The MCCB is intended to be sensitive to sustained changes in neurocognition in longer-term clinical trials, presumably based on higher-order integrative changes among distributed neural networks. In contrast, our experimental medicine approach aims to assess acute drug-induced changes in lower-level sensory and sensorimotor processing which are determinants of neurocognition and function in SZ patients (Thomas et al, 2017). These measures of sensory and sensorimotor function such as PPI, mismatch negativity (MMN), auditory steady-state response (ASSR), and even auditory TCT learning have repeatedly shown acute changes after a single drug dose (eg, Light et al, 2017; Swerdlow et al, 2016b); conceivably, the MCCB may not be sensitive to the adaptive brain changes evoked by such acute drug challenges. Conversely, while higher levels of PPI, MMN, ASSR, and other neurophysiological measures of early sensory processing are sometimes associated with better cognitive performance and function in SZ patients and HS (Bitsios et al, 2006; Swerdlow et al, 2006a; Thomas et al, 2017), there is no current evidence that drug-induced increases in these measures result in cognitive or functional gains, or any clear understanding of the time course and conditions (eg, concomitant cognitive training) needed to produce such changes.

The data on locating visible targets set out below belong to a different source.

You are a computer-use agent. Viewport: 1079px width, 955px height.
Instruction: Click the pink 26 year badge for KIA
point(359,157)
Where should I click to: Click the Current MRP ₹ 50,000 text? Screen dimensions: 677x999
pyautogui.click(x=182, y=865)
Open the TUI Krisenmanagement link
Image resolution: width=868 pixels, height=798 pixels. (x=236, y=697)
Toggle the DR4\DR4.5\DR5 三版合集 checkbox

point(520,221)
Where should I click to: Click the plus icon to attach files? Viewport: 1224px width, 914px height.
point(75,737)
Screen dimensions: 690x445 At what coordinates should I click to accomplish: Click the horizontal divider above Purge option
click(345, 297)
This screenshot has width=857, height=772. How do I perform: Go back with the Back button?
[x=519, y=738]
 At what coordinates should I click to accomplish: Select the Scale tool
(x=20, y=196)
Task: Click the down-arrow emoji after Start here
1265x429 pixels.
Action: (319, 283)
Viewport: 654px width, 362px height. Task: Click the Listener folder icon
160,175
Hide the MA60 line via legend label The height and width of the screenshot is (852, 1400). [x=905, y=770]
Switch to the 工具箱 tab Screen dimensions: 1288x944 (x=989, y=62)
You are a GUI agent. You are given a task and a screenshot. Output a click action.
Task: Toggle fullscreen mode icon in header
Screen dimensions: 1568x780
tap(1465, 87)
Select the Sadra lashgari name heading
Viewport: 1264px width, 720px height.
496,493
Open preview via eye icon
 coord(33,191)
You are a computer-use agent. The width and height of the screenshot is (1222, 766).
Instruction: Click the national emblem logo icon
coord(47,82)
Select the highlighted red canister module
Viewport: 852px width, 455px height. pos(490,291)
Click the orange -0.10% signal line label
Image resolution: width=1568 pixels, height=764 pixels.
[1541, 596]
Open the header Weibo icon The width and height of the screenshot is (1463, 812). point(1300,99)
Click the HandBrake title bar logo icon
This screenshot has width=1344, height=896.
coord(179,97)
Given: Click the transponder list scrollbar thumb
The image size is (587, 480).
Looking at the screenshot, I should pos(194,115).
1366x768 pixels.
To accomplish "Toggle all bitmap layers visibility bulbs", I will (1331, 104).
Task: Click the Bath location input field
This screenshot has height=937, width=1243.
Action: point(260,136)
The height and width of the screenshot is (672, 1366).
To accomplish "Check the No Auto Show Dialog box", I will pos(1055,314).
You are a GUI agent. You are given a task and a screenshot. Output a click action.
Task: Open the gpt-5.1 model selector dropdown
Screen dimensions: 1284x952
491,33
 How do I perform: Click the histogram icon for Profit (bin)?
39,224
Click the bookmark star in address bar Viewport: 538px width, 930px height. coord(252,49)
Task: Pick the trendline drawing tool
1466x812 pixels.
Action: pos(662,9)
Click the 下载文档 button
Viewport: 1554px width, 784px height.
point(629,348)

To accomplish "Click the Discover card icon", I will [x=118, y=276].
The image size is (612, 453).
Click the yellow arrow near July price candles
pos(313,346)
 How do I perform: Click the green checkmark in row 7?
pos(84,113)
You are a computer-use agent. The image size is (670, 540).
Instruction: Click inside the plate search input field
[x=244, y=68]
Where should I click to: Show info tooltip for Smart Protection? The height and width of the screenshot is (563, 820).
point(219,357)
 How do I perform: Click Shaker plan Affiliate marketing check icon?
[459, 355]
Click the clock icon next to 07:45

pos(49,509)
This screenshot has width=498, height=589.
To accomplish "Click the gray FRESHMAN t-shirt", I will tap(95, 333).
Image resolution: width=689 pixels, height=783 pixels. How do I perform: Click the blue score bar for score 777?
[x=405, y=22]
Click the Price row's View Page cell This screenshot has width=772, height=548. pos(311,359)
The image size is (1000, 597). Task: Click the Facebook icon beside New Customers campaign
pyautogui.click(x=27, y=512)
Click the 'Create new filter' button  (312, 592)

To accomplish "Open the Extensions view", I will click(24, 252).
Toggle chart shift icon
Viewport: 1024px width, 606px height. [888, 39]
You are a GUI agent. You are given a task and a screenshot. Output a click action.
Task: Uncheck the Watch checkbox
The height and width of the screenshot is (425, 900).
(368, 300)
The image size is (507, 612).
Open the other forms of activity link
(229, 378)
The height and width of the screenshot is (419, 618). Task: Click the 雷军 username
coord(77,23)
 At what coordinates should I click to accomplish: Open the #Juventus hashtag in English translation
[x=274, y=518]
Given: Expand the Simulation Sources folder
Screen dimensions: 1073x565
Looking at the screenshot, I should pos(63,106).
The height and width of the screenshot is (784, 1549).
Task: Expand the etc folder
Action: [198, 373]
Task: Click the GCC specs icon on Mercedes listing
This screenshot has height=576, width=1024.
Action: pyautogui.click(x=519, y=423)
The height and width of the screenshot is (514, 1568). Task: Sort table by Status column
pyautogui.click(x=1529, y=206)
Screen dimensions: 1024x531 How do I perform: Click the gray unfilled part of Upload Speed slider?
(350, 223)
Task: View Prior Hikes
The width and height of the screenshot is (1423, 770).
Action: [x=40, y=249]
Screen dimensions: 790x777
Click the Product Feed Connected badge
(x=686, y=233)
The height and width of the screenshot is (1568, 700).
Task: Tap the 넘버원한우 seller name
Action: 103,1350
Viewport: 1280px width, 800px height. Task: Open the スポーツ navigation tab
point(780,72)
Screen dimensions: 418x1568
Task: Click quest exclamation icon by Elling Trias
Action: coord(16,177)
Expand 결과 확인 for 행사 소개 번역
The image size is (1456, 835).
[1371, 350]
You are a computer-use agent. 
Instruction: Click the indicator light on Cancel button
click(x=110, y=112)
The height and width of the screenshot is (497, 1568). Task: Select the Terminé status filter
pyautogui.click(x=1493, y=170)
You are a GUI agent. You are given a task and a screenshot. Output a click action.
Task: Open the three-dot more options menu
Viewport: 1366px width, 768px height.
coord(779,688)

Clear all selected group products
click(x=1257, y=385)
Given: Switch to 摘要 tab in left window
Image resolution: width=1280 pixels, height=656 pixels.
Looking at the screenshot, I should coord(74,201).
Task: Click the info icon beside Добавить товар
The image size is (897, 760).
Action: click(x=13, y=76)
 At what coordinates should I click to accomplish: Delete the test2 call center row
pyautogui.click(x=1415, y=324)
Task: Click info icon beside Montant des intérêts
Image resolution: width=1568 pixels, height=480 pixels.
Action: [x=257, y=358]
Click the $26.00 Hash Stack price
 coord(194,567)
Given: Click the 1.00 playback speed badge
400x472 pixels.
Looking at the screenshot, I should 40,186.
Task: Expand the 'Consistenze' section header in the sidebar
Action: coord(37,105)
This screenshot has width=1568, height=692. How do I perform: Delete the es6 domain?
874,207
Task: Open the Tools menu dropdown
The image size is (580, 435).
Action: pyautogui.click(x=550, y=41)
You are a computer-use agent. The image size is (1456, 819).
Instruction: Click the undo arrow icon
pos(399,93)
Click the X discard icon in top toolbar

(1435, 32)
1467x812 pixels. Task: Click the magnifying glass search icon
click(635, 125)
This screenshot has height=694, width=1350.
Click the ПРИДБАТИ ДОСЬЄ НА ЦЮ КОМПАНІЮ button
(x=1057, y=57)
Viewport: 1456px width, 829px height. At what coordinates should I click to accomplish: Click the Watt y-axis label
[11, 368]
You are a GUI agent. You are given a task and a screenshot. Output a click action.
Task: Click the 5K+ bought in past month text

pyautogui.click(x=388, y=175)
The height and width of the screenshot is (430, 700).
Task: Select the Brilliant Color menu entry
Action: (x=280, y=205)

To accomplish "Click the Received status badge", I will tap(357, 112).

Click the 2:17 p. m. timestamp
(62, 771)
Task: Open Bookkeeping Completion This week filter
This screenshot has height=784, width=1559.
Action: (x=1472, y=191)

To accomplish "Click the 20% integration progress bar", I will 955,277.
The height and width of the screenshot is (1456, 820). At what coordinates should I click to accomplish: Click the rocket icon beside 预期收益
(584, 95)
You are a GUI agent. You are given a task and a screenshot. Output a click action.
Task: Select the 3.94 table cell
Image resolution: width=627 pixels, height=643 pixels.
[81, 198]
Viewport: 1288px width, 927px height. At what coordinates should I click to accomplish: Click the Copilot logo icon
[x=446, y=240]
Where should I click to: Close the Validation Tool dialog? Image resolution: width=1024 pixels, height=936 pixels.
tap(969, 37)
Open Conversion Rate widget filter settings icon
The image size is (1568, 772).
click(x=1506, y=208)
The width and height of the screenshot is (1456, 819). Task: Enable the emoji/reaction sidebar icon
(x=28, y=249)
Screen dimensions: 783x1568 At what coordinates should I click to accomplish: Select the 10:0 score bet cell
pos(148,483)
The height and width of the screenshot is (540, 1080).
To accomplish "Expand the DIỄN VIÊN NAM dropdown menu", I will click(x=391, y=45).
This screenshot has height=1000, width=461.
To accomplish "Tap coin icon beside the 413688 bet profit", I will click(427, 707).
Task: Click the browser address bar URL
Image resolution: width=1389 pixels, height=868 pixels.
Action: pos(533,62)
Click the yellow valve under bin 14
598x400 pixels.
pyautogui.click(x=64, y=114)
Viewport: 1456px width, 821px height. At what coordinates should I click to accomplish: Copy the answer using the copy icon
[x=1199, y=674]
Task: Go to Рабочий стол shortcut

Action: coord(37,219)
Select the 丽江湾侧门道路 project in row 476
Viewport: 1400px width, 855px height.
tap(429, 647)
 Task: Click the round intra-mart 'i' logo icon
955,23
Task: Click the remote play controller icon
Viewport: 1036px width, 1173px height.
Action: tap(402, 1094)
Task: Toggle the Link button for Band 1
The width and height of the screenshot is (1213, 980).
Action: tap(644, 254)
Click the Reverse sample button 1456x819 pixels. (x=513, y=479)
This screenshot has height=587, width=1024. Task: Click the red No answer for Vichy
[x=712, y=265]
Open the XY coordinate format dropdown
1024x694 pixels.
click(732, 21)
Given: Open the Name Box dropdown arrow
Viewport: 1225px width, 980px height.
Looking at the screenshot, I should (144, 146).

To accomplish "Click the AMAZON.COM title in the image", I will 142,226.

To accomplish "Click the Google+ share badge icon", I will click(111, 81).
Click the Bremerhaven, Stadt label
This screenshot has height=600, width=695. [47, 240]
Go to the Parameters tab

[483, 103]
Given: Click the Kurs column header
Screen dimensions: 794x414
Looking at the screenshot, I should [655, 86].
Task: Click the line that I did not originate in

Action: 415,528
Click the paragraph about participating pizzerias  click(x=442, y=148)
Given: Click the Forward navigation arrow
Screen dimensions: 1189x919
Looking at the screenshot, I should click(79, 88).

We detected no adverse effects of amphetamine administration in these 38 schizophrenia patients. Nonetheless, the present findings do not argue for the use of amphetamine or other stimulants to enhance cognition in SZ patients. These findings do, however, suggest that—as we have previously demonstrated with the NMDA antagonist, memantine (Swerdlow et al, 2016a)—brain mechanisms regulating sensorimotor gating in antipsychotic-medicated SZ patients maintain significant plasticity that can be accessed and enhanced via acute drug challenge. Taken together with our recent evidence for acute prolearning effects of amphetamine in a subset of these patients (Swerdlow et al, 2016b), there is a growing case for the use of pharmacological agents not simply to control the more disruptive psychotic symptoms of SZ, but also to tap into positive neuroplastic mechanisms underlying cognition and learning, in the service of learning-based therapies. The utility of psychostimulants in this capacity has been validated in clinical conditions with severe cognitive dysfunction, such as traumatic brain injury (McDonald et al, 2017); for neurocognitive and functional deficits in schizophrenia, such a role for psychostimulants or other putative pro-attentional drugs, remains largely untested (Swerdlow, 2011).

Funding and disclosure

This work has been funded by the Brain & Behavior Research Foundation through a Distinguished Investigator Award to NRS, and by the National Institutes of Mental Health through grants to NRS (R01-MH059803 and R01-MH094320); and to SGB (1KL2TR001444). GAL has served as a consultant for Astellas, Boehringer Ingelheim, Merck, Lundbeck, Neuroverse, NeuroSig, and Takeda. The remaining authors declare no conflict of interest.